From the records below, copy each line that has the word "click" in it.

(Collected data)
<<<<
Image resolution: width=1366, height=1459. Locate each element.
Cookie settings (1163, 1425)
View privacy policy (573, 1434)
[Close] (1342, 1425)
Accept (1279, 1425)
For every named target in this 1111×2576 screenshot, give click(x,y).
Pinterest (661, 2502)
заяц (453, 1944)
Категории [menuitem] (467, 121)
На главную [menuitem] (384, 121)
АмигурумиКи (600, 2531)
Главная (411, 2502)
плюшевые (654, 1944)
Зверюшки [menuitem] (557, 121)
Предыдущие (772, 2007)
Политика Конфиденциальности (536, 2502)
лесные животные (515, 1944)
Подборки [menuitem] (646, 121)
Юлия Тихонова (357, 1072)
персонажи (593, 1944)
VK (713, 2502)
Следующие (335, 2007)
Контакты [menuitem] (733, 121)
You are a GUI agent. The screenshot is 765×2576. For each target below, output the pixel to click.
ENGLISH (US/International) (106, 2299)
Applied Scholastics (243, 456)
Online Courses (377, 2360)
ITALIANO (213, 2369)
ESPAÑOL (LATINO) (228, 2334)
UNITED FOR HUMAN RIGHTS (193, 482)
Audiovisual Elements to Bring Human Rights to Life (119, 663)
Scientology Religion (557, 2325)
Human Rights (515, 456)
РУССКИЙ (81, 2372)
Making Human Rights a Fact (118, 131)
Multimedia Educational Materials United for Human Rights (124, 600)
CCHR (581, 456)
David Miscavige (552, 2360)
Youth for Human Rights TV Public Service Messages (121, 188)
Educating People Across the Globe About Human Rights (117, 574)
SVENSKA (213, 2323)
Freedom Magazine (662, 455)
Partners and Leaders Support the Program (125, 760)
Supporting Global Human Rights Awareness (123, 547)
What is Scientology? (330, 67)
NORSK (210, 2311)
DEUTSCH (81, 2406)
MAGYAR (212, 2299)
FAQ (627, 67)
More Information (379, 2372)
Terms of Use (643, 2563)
>>>>
OUTPUT:
For every named target in this 1111×2576 screenshot, give click(x,y).
You are a GUI agent. The screenshot is 765×2576. For each target below, output the pixel to click.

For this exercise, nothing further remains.